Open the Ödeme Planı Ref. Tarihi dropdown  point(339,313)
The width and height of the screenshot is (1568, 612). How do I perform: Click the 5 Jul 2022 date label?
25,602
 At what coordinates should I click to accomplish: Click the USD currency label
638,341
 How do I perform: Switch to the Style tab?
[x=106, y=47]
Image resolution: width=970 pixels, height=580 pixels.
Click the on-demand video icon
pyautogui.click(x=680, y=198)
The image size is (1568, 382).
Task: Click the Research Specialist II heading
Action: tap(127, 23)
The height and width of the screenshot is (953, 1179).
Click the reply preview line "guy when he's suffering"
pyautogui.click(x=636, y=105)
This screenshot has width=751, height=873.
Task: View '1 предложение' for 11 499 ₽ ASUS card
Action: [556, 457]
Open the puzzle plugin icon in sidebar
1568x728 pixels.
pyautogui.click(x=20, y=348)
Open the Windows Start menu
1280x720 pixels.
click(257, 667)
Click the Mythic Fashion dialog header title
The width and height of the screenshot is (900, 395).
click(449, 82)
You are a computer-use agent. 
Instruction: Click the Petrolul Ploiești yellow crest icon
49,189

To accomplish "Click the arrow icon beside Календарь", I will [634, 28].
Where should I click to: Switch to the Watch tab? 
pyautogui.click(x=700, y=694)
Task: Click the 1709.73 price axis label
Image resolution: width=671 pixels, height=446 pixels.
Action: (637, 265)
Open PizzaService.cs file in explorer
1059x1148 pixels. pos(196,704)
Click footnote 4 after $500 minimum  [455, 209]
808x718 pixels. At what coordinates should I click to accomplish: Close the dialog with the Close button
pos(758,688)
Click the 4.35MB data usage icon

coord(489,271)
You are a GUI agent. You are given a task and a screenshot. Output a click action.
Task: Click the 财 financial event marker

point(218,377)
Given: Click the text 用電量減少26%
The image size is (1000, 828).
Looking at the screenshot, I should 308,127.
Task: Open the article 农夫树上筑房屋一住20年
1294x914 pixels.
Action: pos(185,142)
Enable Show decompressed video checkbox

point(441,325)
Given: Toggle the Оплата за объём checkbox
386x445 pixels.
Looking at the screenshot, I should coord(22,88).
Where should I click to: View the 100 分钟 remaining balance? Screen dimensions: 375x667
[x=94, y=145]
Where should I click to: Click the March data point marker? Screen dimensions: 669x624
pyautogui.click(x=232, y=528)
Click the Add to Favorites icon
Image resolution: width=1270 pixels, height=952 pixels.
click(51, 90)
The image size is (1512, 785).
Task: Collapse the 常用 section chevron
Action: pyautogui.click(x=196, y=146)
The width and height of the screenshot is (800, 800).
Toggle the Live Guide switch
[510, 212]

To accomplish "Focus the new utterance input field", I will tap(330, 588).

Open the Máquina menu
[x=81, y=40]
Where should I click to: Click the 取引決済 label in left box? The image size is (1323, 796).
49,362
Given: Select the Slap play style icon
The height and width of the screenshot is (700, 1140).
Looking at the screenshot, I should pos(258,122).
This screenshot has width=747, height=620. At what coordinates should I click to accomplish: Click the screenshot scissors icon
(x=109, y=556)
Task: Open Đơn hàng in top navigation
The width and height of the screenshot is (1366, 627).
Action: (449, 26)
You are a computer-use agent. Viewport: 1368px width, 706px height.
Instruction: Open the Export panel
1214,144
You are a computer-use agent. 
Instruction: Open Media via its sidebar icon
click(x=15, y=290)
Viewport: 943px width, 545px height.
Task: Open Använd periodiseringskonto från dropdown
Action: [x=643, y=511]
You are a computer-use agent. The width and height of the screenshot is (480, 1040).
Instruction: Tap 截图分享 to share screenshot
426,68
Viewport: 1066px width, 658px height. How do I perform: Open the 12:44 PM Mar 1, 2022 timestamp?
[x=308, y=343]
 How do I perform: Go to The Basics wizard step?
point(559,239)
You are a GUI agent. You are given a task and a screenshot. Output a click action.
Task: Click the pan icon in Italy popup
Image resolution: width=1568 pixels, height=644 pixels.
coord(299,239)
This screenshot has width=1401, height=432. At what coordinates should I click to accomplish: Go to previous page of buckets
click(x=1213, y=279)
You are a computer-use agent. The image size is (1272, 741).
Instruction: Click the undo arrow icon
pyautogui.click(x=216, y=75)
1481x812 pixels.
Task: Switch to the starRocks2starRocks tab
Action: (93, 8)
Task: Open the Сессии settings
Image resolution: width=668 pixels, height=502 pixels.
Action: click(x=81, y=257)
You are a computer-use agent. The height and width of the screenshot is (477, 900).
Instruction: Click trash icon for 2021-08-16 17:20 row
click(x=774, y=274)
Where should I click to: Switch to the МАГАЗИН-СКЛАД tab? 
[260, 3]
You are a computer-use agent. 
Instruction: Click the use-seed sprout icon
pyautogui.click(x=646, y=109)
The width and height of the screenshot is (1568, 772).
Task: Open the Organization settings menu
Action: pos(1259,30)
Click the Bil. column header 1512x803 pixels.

-------------------------

Your answer should be an exact copy of the lines from the one with "You are a computer-use agent. The image" through the end of the material, with no other lines.

You are a computer-use agent. The image size is (1272, 741).
Instruction: Click the undo arrow icon
pyautogui.click(x=216, y=75)
1481x812 pixels.
Task: Switch to the starRocks2starRocks tab
Action: (93, 8)
Task: Open the Сессии settings
Image resolution: width=668 pixels, height=502 pixels.
Action: click(x=81, y=257)
You are a computer-use agent. The height and width of the screenshot is (477, 900).
Instruction: Click trash icon for 2021-08-16 17:20 row
click(x=774, y=274)
Where should I click to: Switch to the МАГАЗИН-СКЛАД tab? 
[260, 3]
You are a computer-use agent. 
Instruction: Click the use-seed sprout icon
pyautogui.click(x=646, y=109)
The width and height of the screenshot is (1568, 772).
Task: Open the Organization settings menu
Action: pos(1259,30)
Click the Bil. column header 1512x803 pixels.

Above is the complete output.